A quand remontent tes premières expériences musicales? Comment est né le royaume de Fand…?

Eric Roger: Mes premières expériences musicales remontent à ma petite enfance. Déjà dans le ventre de ma mère, je sautait de joie à chaque fois que j’entendais du Wagner ce qui n’était pas forcément du goût de ma génitrice… Dès l’apparition des signes les plus probants de ma passion pour l’auteur de la Tétralogie, elle s’est donc mise à écouté exclusivement du Mozart pour éviter mes galipettes!!! D’ou mon actuelle répulsion pour ce petit autrichien…

Quand au royaume de Fand, c’est Gaë qui me l’a fait découvrir et je dois dire sincèrement que depuis ce jour, je m’y sens plutôt bien..

Gaë Bolg: Le Royaume de Fand existe depuis si longtemps qu’aucun être humain sans doute n’aura pu se vanter de l’avoir vu naître. Je l’ai découvert par hasard, dans un songe embrumé et libidineux, et sa beauté vénéneuse m’a immédiatement séduite. Aucun être humain, même parmi les plus grands, pas même moi, n’aurait été capable de résister à l’inoubliable sourire de Fand, notre mère à tous. Après de longues et dangereuses copulations, je su que j’en étais à jamais prisonnier…

Nombre d’entre nous ont découvert ton nom sur les disques de Sol Invictus, Tony Wakeford ou L’Orchestre Noir, ne penses-tu pas que la marque du Grand Bolg était déjà présente sur ces projets, bien avant que l’on découvre tes premiers enregistrements (le côté martial-fantasy)?
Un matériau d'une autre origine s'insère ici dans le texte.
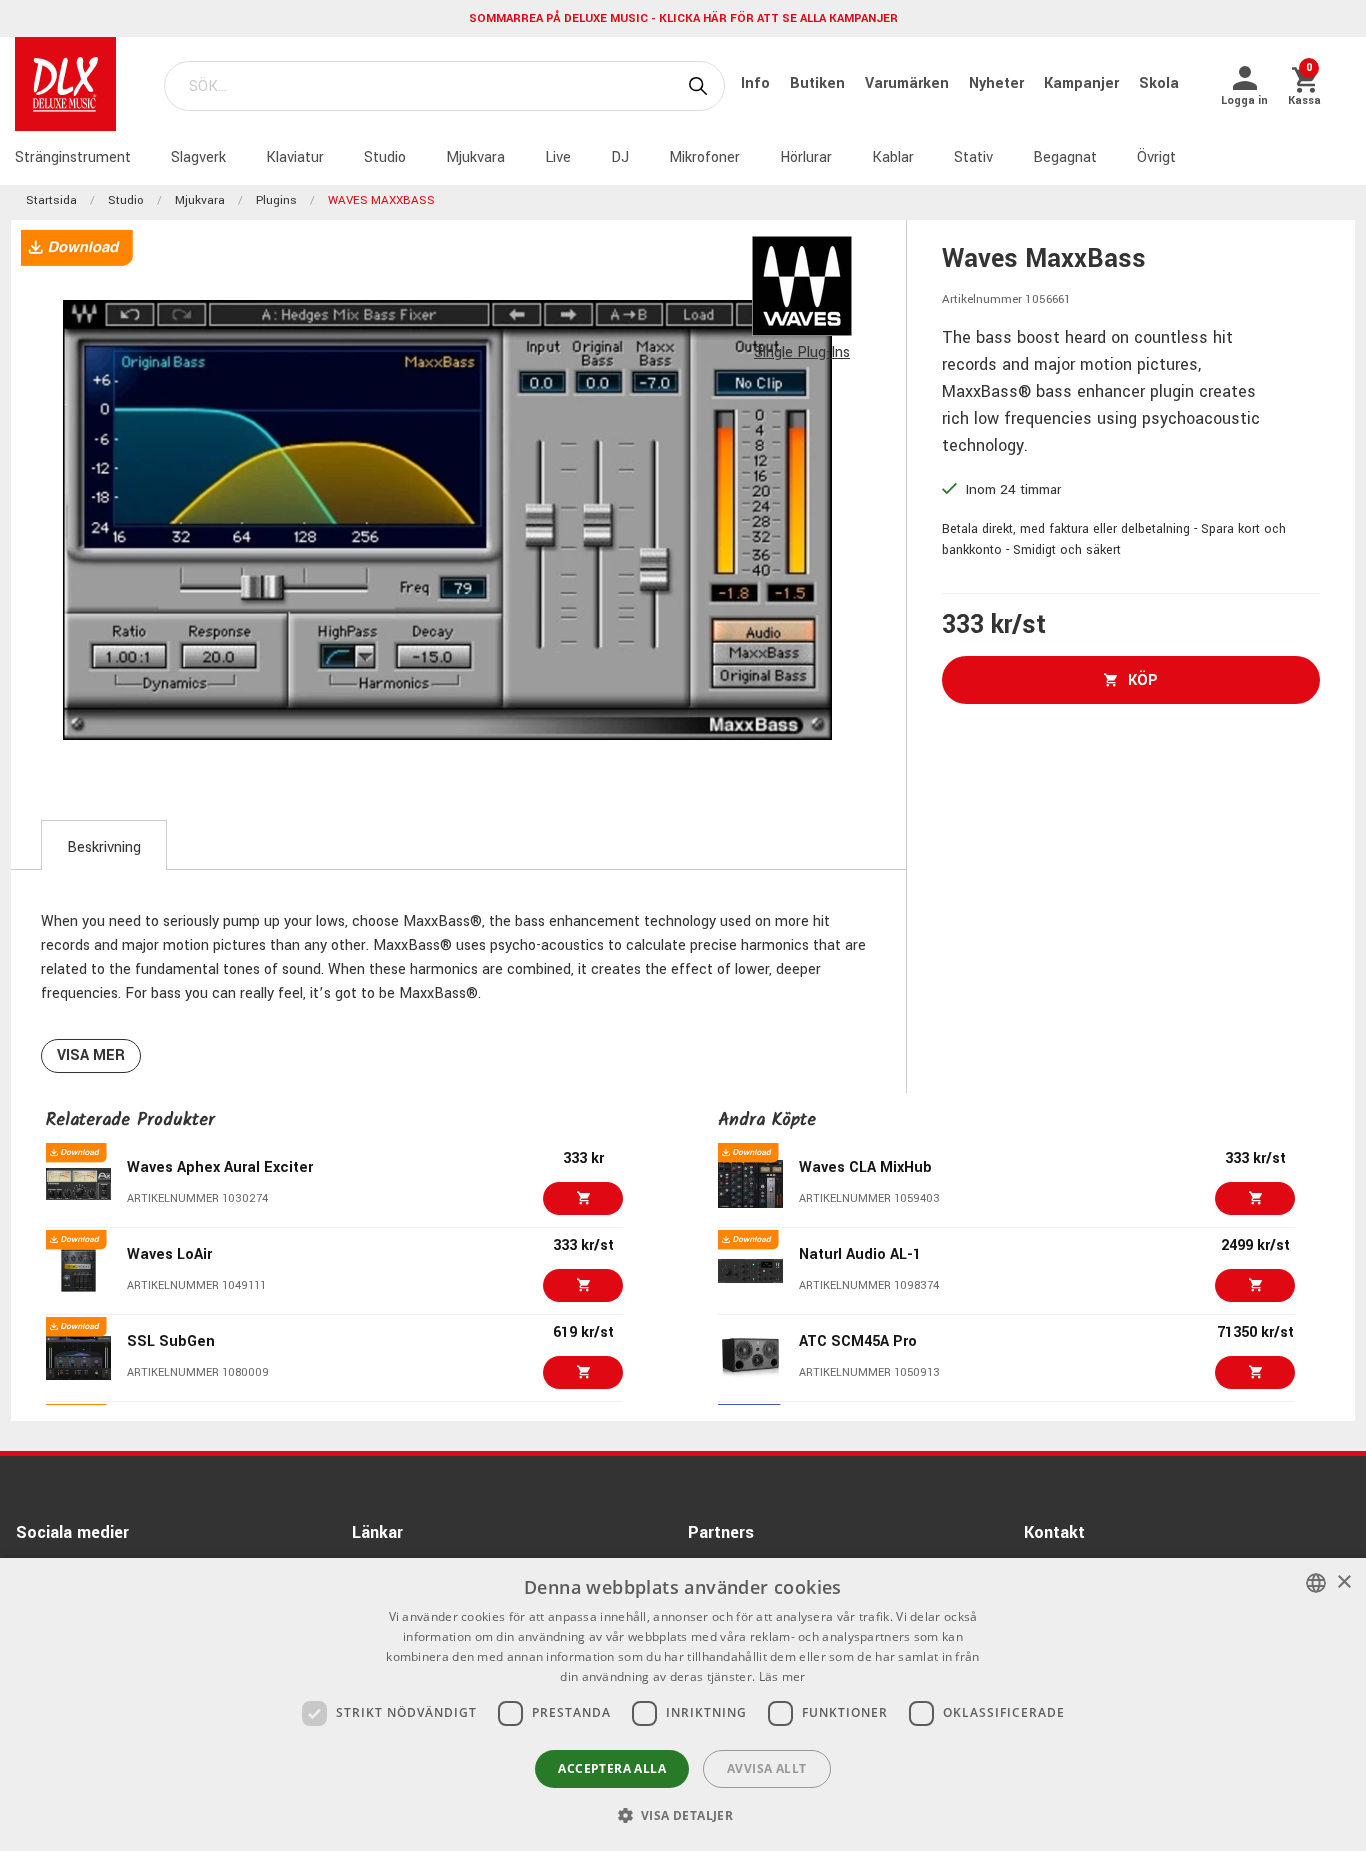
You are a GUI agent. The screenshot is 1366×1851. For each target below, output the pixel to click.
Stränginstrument (73, 157)
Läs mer (782, 1676)
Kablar (893, 157)
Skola (1159, 83)
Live (558, 157)
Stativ (973, 157)
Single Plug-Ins (802, 352)
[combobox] (1316, 1583)
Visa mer (91, 1055)
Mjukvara (475, 157)
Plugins (276, 200)
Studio (385, 157)
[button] (683, 1815)
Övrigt (1156, 157)
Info (757, 83)
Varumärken (909, 83)
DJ (620, 157)
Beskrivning (104, 847)
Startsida (51, 200)
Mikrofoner (704, 157)
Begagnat (1065, 157)
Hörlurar (806, 157)
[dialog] (683, 1704)
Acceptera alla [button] (612, 1768)
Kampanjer (1083, 83)
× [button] (1343, 1582)
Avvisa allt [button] (766, 1768)
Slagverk (198, 157)
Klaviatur (295, 157)
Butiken (819, 83)
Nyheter (998, 83)
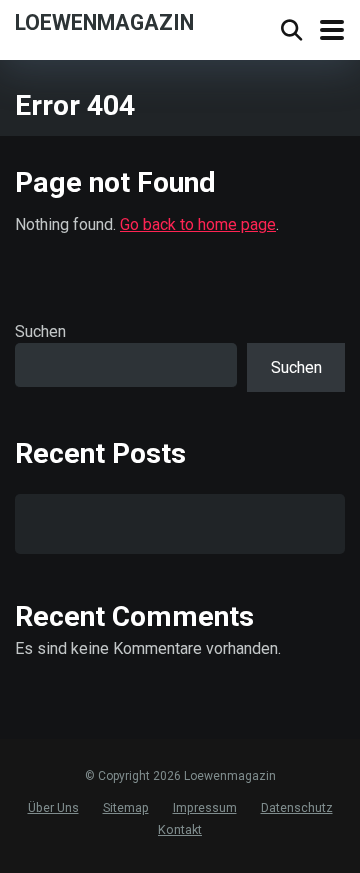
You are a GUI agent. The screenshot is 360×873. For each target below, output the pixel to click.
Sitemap (126, 807)
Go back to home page (198, 224)
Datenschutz (297, 807)
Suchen (40, 331)
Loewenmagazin (104, 21)
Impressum (205, 807)
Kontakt (180, 829)
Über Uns (53, 807)
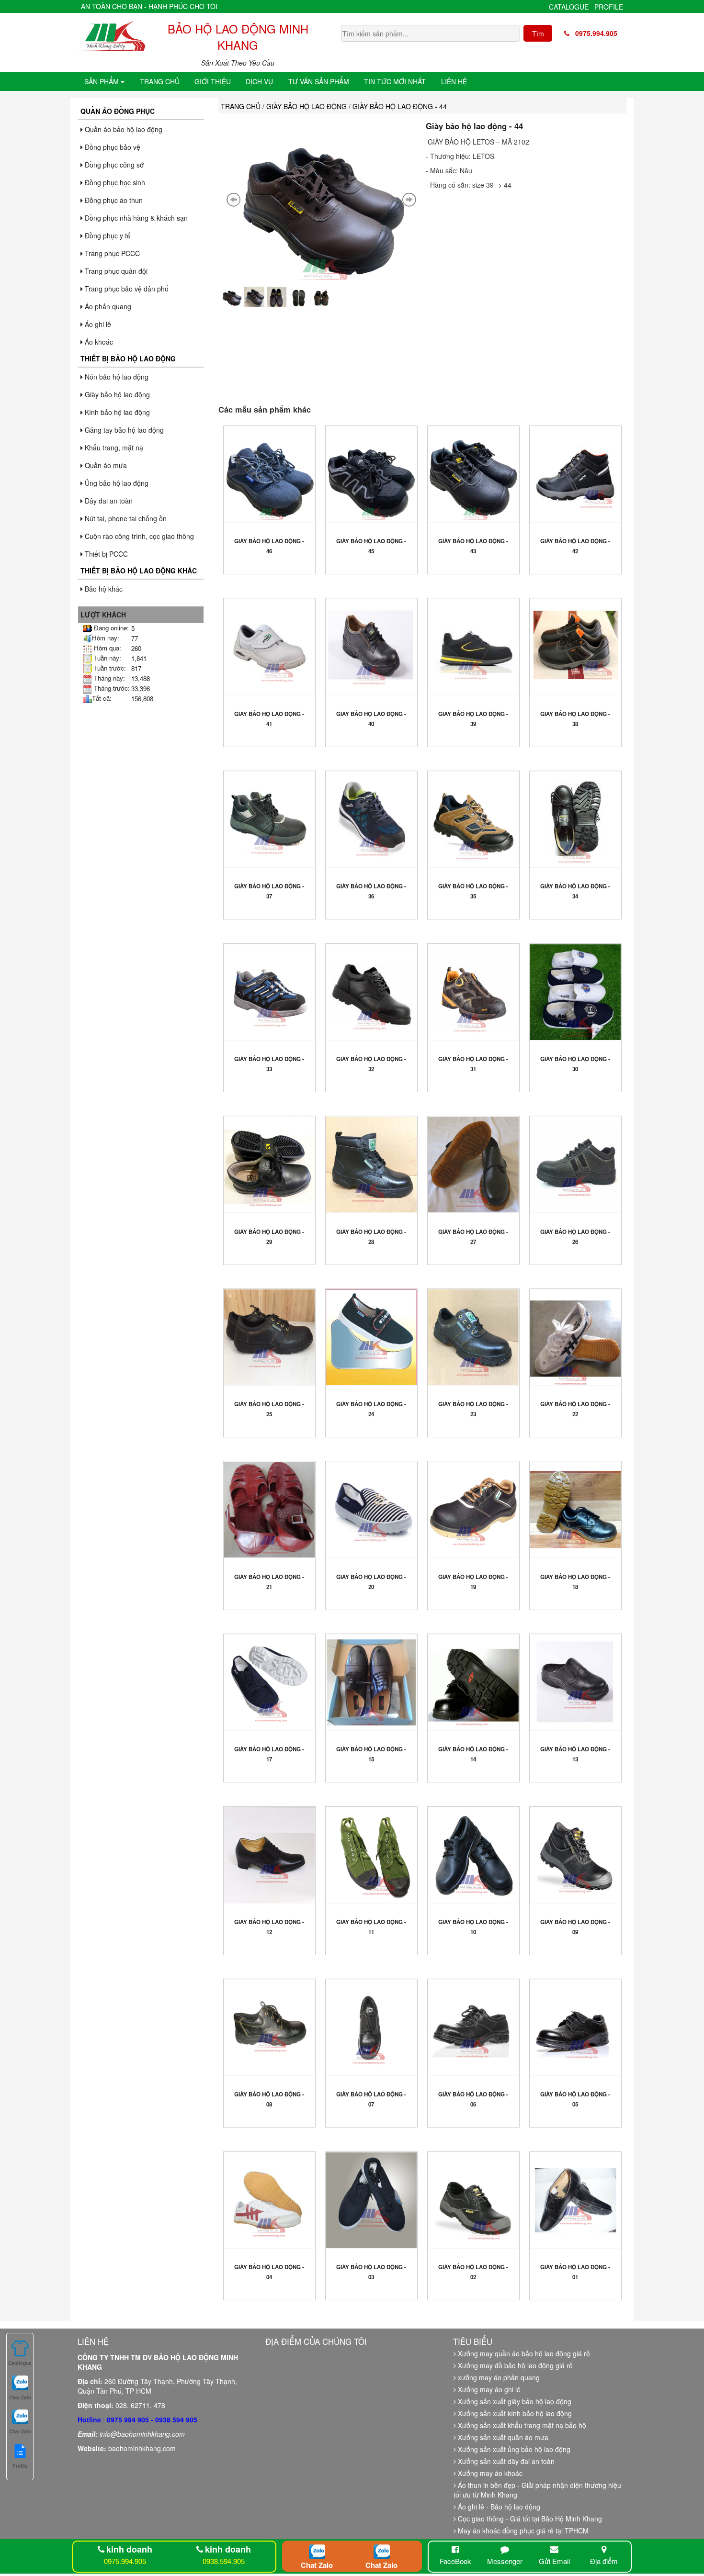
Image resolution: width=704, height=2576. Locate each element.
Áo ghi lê (97, 324)
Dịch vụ (259, 81)
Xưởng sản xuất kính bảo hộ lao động (514, 2413)
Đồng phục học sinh (114, 182)
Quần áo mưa (105, 465)
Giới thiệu (212, 81)
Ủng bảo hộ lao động (115, 483)
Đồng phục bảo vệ (111, 147)
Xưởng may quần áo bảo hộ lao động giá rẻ (523, 2353)
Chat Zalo (317, 2565)
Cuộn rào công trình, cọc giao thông (138, 536)
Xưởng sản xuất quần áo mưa (502, 2437)
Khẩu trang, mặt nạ (113, 447)
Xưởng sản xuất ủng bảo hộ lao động (513, 2449)
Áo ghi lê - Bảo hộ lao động (498, 2506)
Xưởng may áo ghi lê (488, 2389)
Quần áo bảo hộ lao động (122, 129)
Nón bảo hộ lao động (115, 376)
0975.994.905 (593, 33)
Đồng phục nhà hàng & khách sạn (135, 218)
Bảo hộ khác (103, 589)
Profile (608, 6)
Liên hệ (454, 81)
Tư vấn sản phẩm (318, 81)
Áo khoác (98, 342)
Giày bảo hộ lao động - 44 (474, 126)
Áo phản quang (107, 306)
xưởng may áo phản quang (498, 2377)
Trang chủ (160, 81)
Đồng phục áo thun (113, 200)
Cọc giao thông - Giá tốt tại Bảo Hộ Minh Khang (529, 2518)
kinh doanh (129, 2549)
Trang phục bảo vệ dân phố (126, 288)
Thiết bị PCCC (105, 554)
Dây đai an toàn (108, 500)
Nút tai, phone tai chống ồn (125, 518)
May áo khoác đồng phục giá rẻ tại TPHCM (522, 2530)
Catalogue (569, 6)
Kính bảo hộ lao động (116, 412)
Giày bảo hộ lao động (116, 394)
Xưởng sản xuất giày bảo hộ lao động (513, 2401)
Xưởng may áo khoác (489, 2473)
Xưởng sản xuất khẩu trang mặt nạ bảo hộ (521, 2425)
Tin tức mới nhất (395, 81)
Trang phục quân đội (115, 271)
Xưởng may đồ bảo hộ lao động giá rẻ (514, 2365)
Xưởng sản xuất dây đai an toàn (505, 2461)
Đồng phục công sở (113, 164)
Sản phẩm (102, 81)
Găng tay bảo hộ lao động (123, 430)
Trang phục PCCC (111, 253)
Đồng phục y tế (107, 235)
Gaë: Depuis longtemps déjà, Tony Wakeford est un fervent adepte de l’Eglise de Fand: il n’est donc pas surprenant qu’il ait été fortement influencé par moi. Il m’a d’ailleurs été d’une grande aide sur les disques de Sol Invictus et de l’Orchestre Noir.

J’aime bien le terme «martial fantasy». Même si c’est un peu réducteur (cela pourrait laisser à penser qu’il y a place pour la fantaisie ce qui bien sur n’est pas le cas), ça me convient plutôt assez…

Qu’en est-il des intervenants dans tes projets? Comment différencier SEVEN PINES, GAË BOLG…?

Eric: Je crois qu’il est assez facile de différencier Seven Pines de Gaë Bolg, ne serait-ce que pour une raison simple: Seven Pines est mon projet, alors que Gaë Bolg est celui de… Gaë!!! Bien sur, nous jouons ensemble souvent et sommes de grands amis (Gaë a d’ailleurs enregistré mon album dans son studio), bien sur les instrumentistes qui interviennent sur nos albums sont des amis communs et il n’est donc pas étonnant qu’on les trouve sur nos deux projets, mais nous sommes quand même deux personnalités bien différentes!!!

Gaë: Je n’ai jamais vraiment compris cette confusion entre nos deux groupes. Pour « Gaë Bolg and the Church of Fand », toutes les décisions finales sont miennes, alors que pour Seven Pines, Eric est seul maître à bord. Après, il est vrai que nous avons un peu les mêmes goûts musicaux, nous jouons souvent ensemble, nous avons beaucoup d’amis communs, nous aimons tous deux les grandes ripailles et nous partageons les mêmes femmes (sauf évidemment Noria, ma concubine principale, que je ne partage pas); Il n’est donc pas très étonnant qu’il y ait comme un air de famille entre nos deux projets…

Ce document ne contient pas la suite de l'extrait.